Document extract:
- Opening Delimiter -

The Master of Light
With brushstrokes that seem light as a feather, Raja Ravi Varma captured the immutable, crystalline shimmer of diamonds in paintings that, even today, inspire.
On a warm summer’s day in 1848, in the town of Kilimanoor in South India, a son was born to an aristocratic family with close ties to the royals of Travancore (present day Kerala). Though no-one knew it at the time, the child, named Ravi Varma, would grow up to be one of the most important artists of his time. Till about 120 years before his birth, just about 1,200 km north east of Kilimanoor, the Krishna River had been washing up some of the world’s most magnificent natural diamonds into the alluvial mines in the Krishna Godavari Delta. These diamonds, as it turned out, would intertwine intimately with Varma’s life and career.
In a 2020 talk on the jewellery seen in Raja Ravi Varma’s paintings, jewellery historian and curator Usha Balakrishnan explained the role of adornment as defined in ancient Indian texts: “The texts state that by adorning the body with beautiful jewels, that which is nirguna (formless and invisible) becomes saguna, that is, it assumes form.” In the context of Varma’s paintings, she added, “Figures actually become saguna—they come alive with the jewels that he so beautifully adorns his subjects with.”

- Closing Delimiter -

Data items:
- Opening Delimiter -

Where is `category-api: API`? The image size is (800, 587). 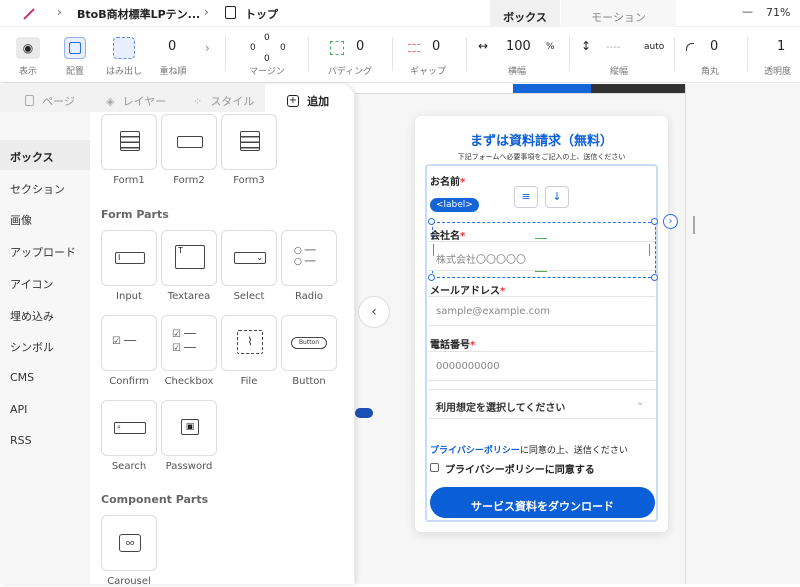
category-api: API is located at coordinates (18, 410).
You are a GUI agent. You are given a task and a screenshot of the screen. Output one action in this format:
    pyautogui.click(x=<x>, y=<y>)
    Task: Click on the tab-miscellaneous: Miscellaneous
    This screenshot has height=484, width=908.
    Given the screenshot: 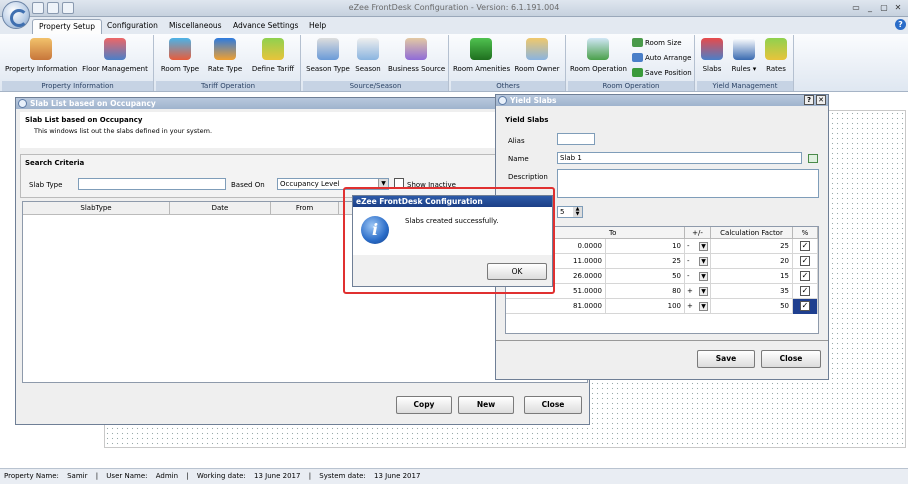 What is the action you would take?
    pyautogui.click(x=196, y=26)
    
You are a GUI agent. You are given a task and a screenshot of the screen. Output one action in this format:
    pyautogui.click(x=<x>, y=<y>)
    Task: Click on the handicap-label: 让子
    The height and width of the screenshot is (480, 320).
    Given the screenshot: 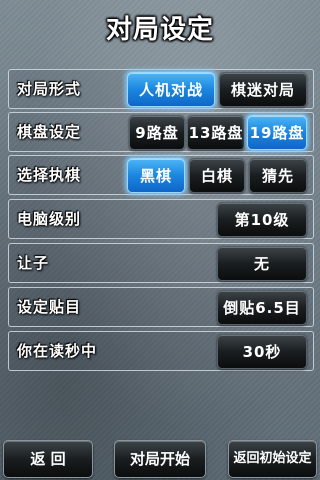 What is the action you would take?
    pyautogui.click(x=34, y=263)
    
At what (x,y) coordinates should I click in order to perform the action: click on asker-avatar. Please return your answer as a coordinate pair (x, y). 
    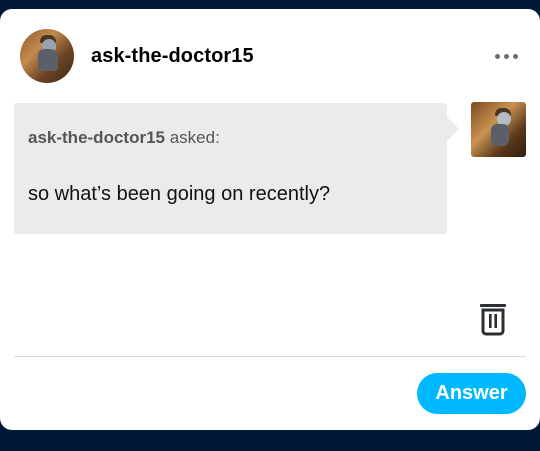
    Looking at the image, I should click on (498, 130).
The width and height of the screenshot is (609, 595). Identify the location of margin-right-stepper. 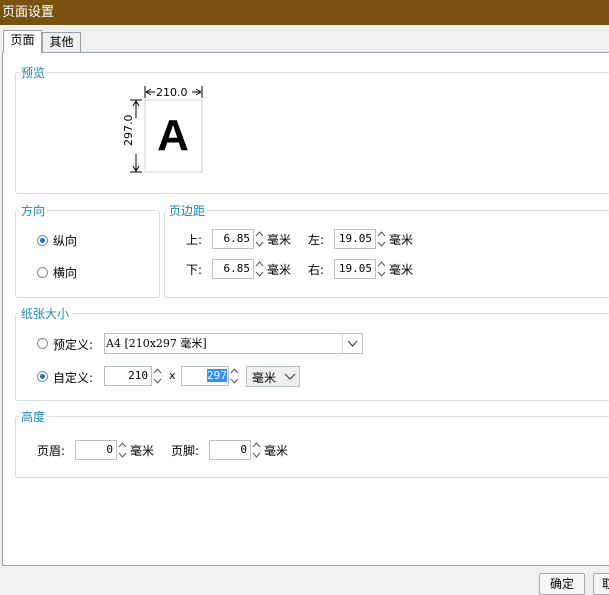
(382, 269).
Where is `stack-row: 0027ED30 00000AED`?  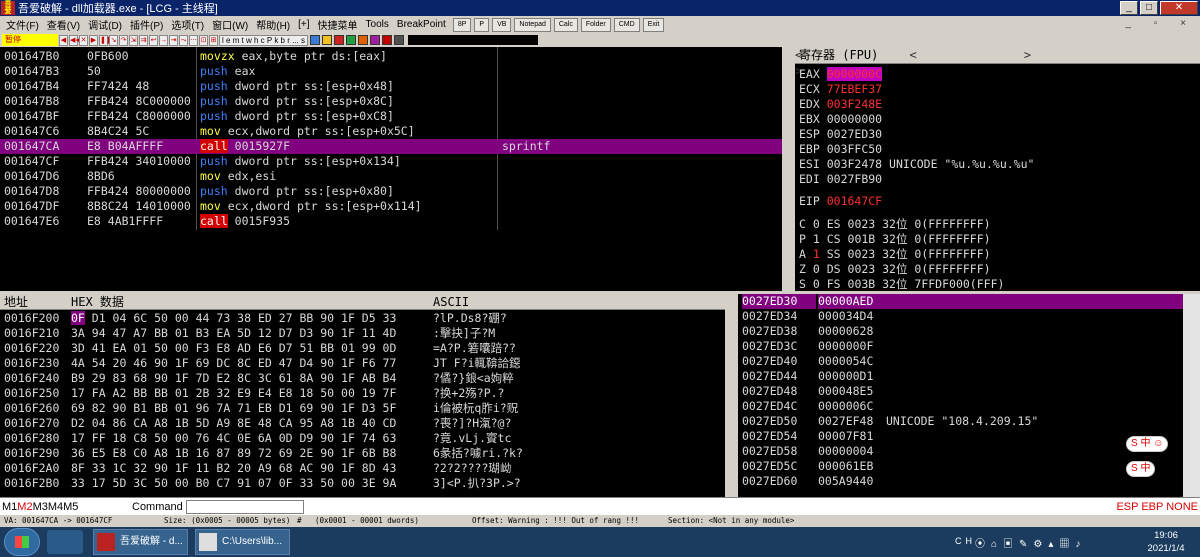 stack-row: 0027ED30 00000AED is located at coordinates (960, 302).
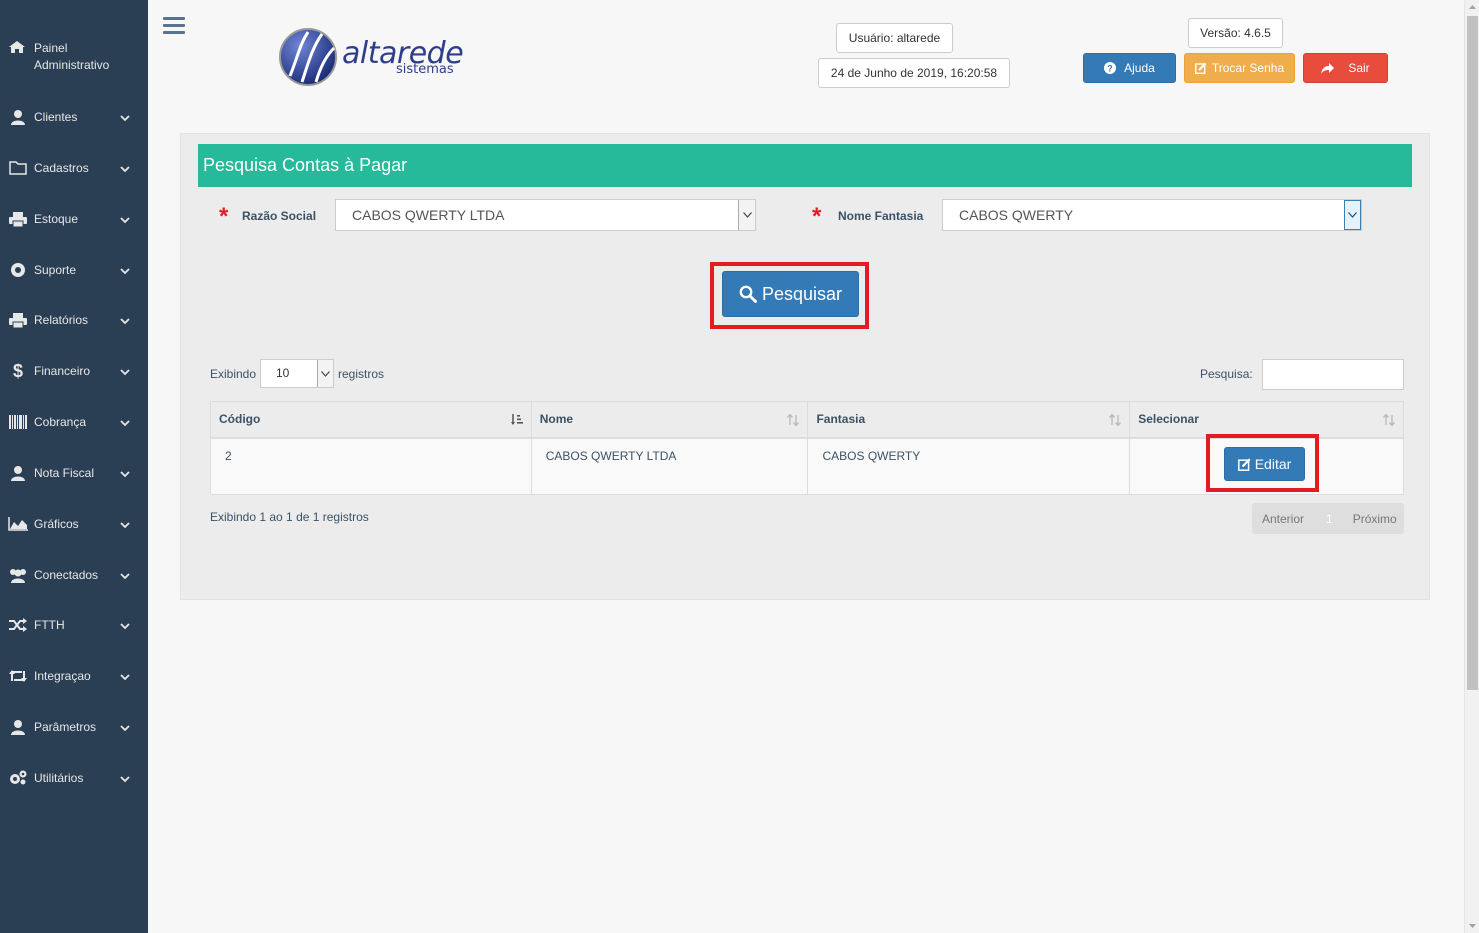  Describe the element at coordinates (74, 625) in the screenshot. I see `sidebar-item-ftth: FTTH` at that location.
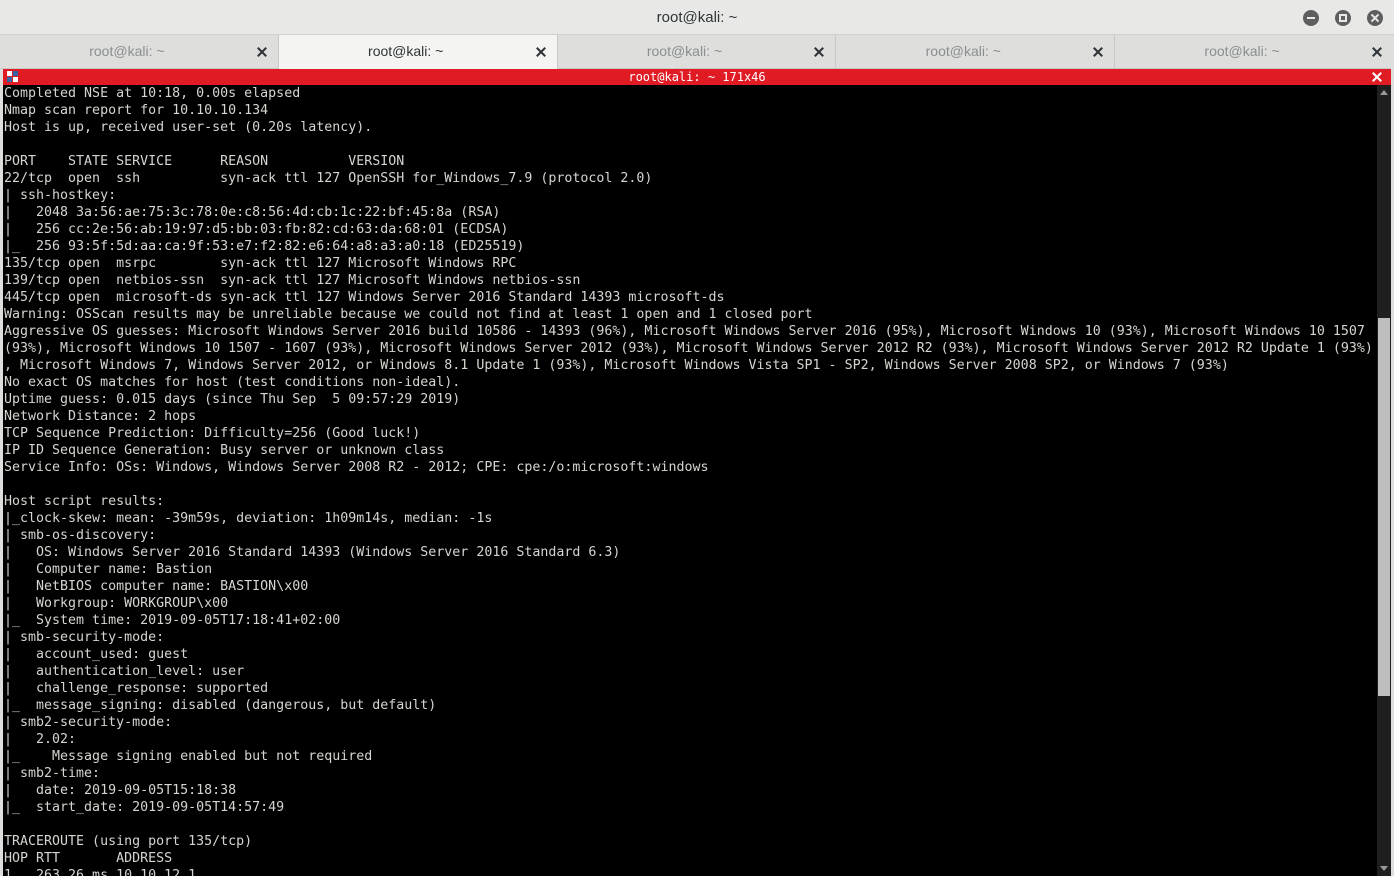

- Closing Delimiter -

Exercise requirements:
[a] In the data items listing, from its first line up to and including the line with "category-api: API is", swap "image size" for "screenshot size" and change nothing else. Leave the pictures out.
[b] Write the next part of the piece about Raja Ravi Varma and the jewels in his paintings.

Results of the exercise:
[a]
Where is `category-api: API`? The screenshot size is (800, 587). 
category-api: API is located at coordinates (18, 410).

[b]
Varma, who was influenced by the multi-layered style of the Tanjore school, understood adornment like few other artists of his time. But his portraits of diamond-bedecked royals and soft-faced gods and goddesses were more than just artworks—they were a tactile, thoughtful response to the times in which he lived. The world of Varma’s paintings was one of myth and magic—a world created by a man who was delighted by beauty, and happy to share his delight. The wonderful thing about Varma’s art is that it transports us out of our time and place—not just into the world of the artwork, but into the heart and mind of the artist. Even today, more than 175 years since his birth, his paintings still connect with viewers.
Varma showed his artistic inclinations very early in life. A charming anecdote recounted by his great-great-grandson Jay Varma (himself an artist), has Ravi Varma as a child, using charcoal to draw on the walls of the Kilimanoor palace, which an attendant was charged with cleaning up so the young master could continue his artistic explorations. His skills were further honed in the courts of the Maharaja of Travancore, where he would also meet Theodore Jensen, a European artist employed by the royals to paint their portraits.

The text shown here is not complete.